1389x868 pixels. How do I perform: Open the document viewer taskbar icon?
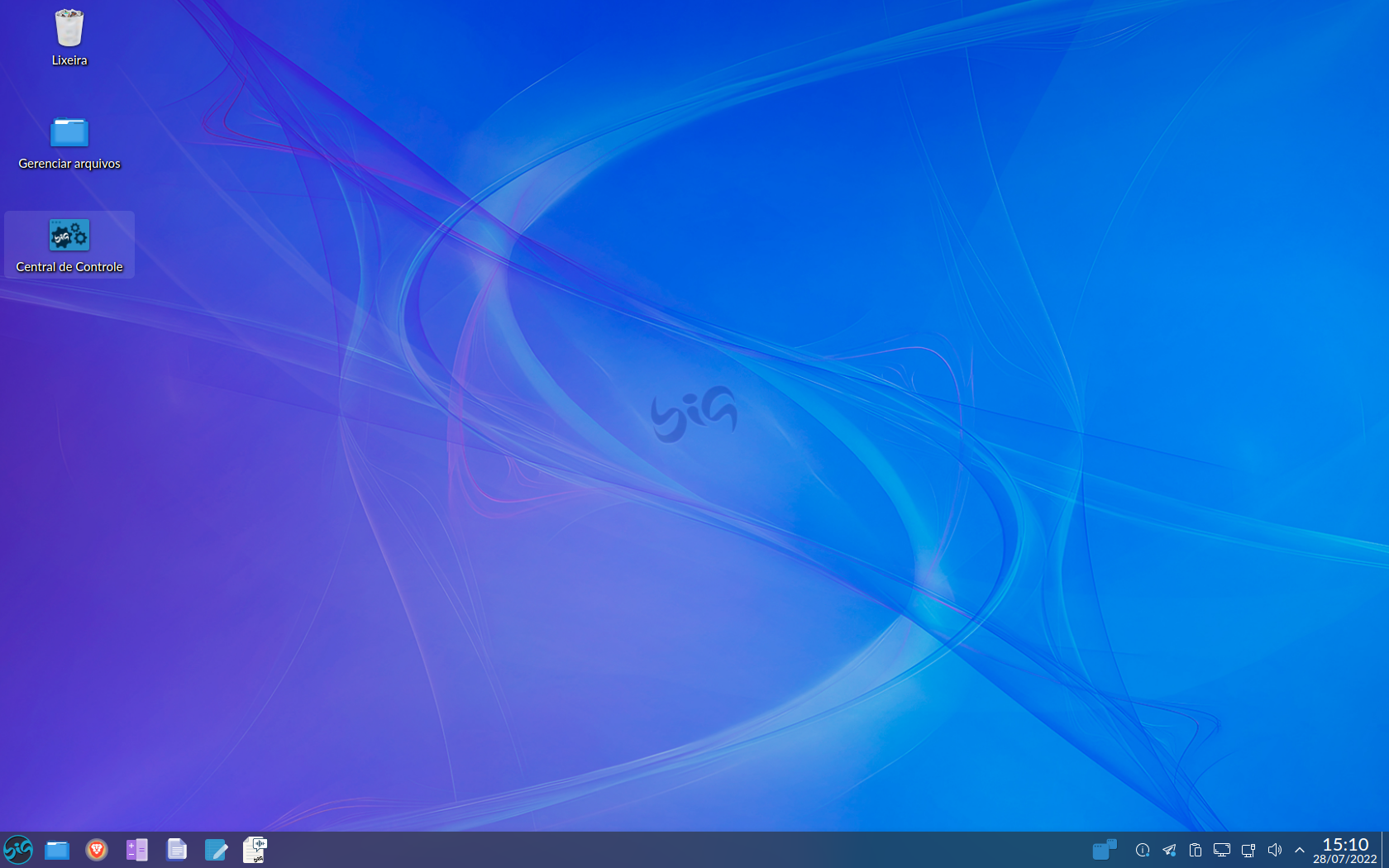(176, 850)
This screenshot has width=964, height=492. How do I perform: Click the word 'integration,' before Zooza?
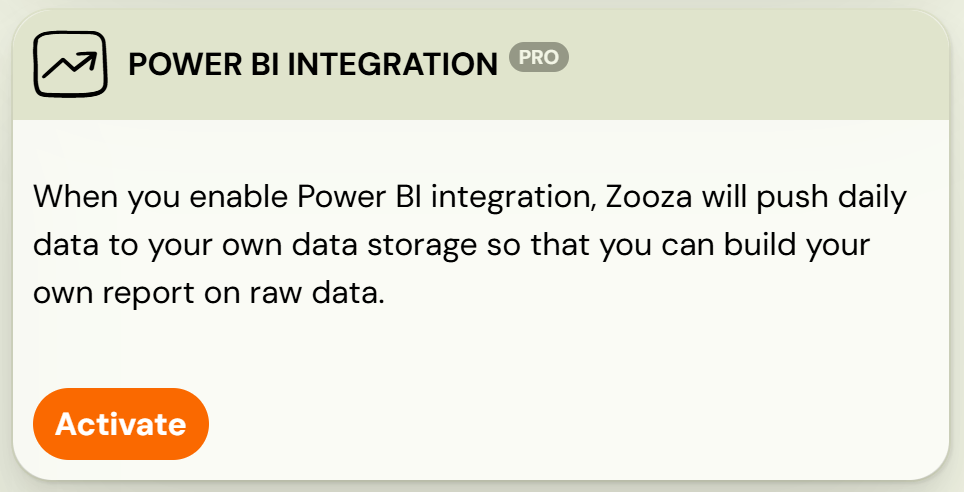(x=513, y=198)
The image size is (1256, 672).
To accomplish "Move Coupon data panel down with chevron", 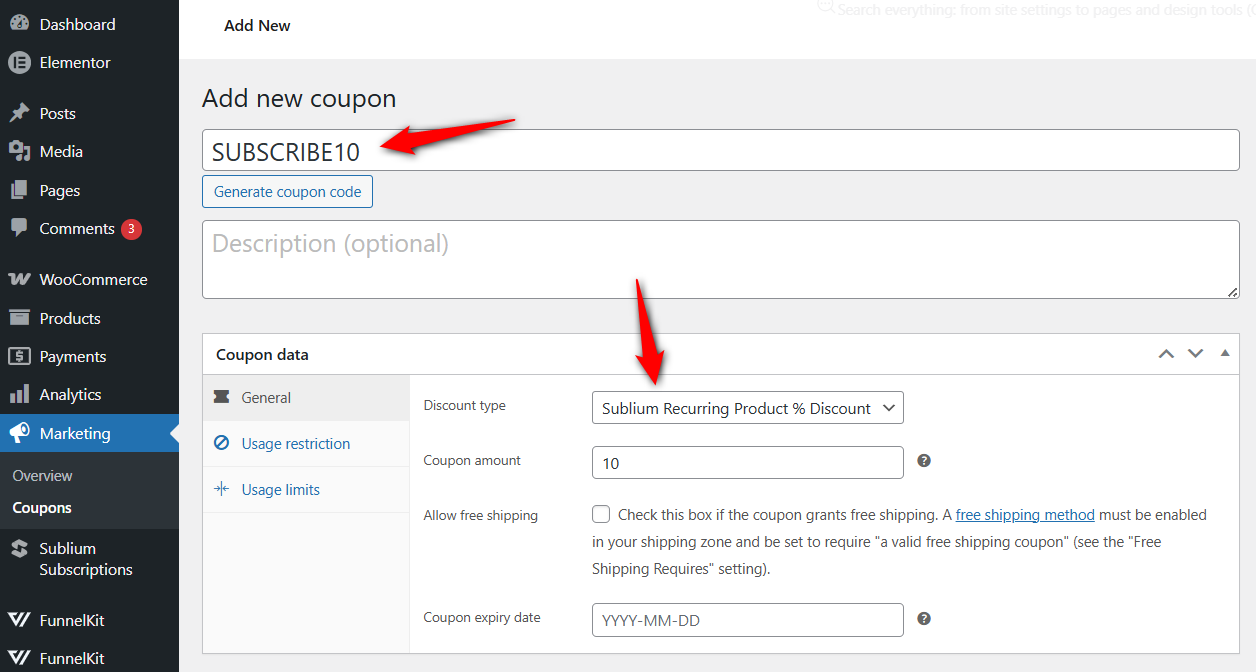I will tap(1195, 354).
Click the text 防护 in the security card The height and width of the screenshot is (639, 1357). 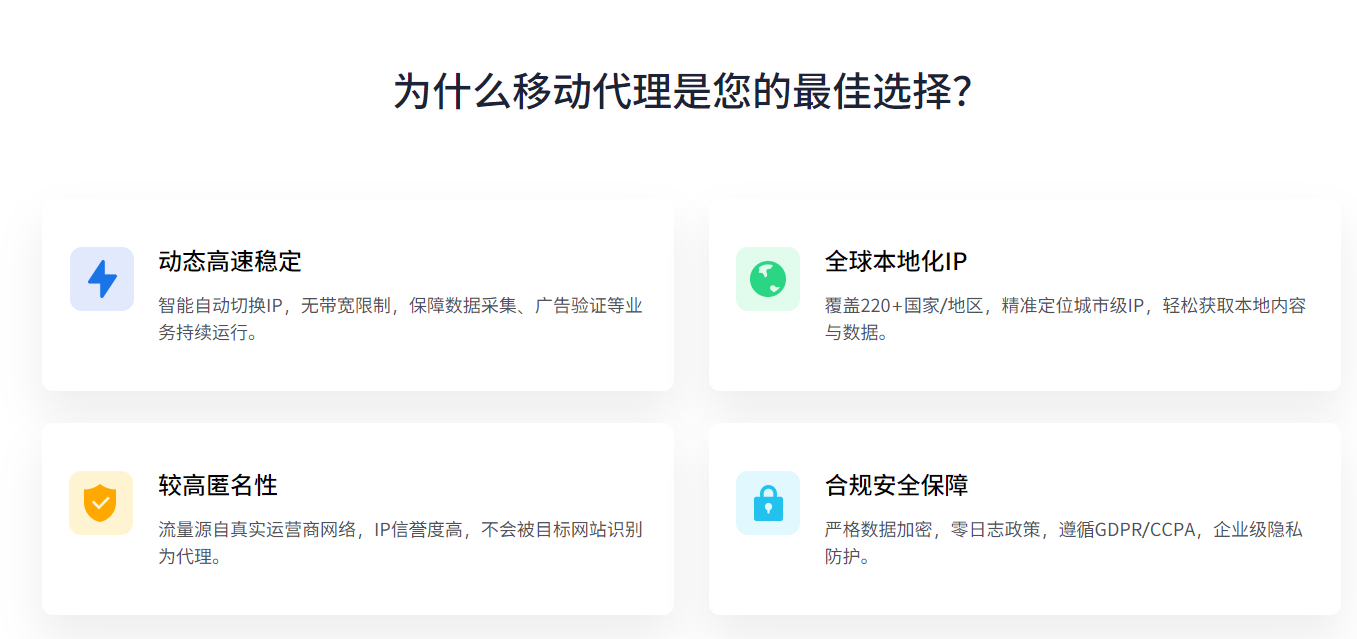click(x=843, y=557)
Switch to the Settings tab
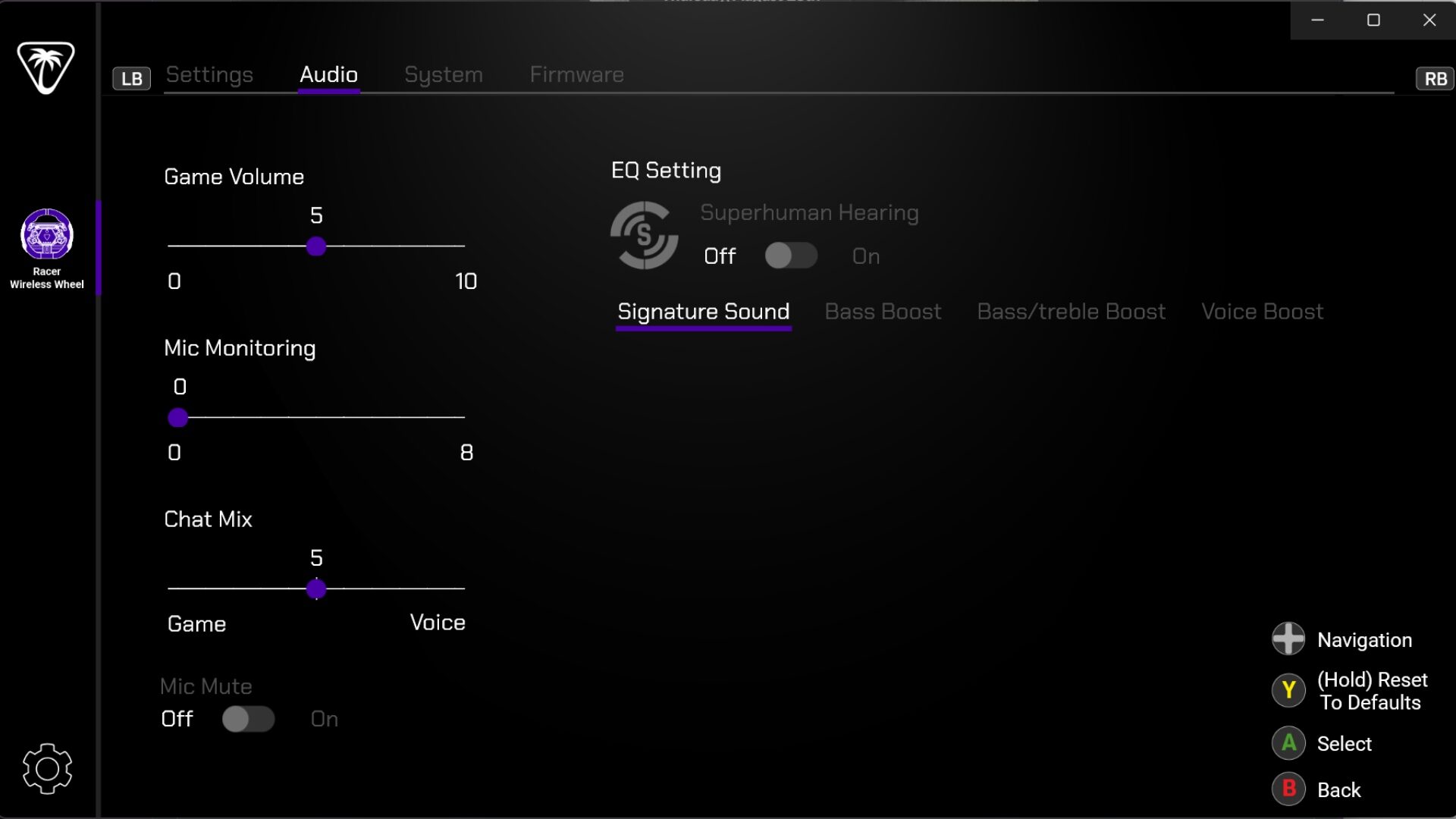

#### [Task to complete]
Copy back, word for word, every line between the top of the material above and the line that contains "The image size is (1256, 672).", both included, without any pictures.

#### [Task output]
1389x868 pixels. How do I perform: Open the document viewer taskbar icon?
(176, 850)
This screenshot has width=964, height=492. How do I perform: Click the word 'integration,' before Zooza?
(x=513, y=198)
The image size is (1256, 672).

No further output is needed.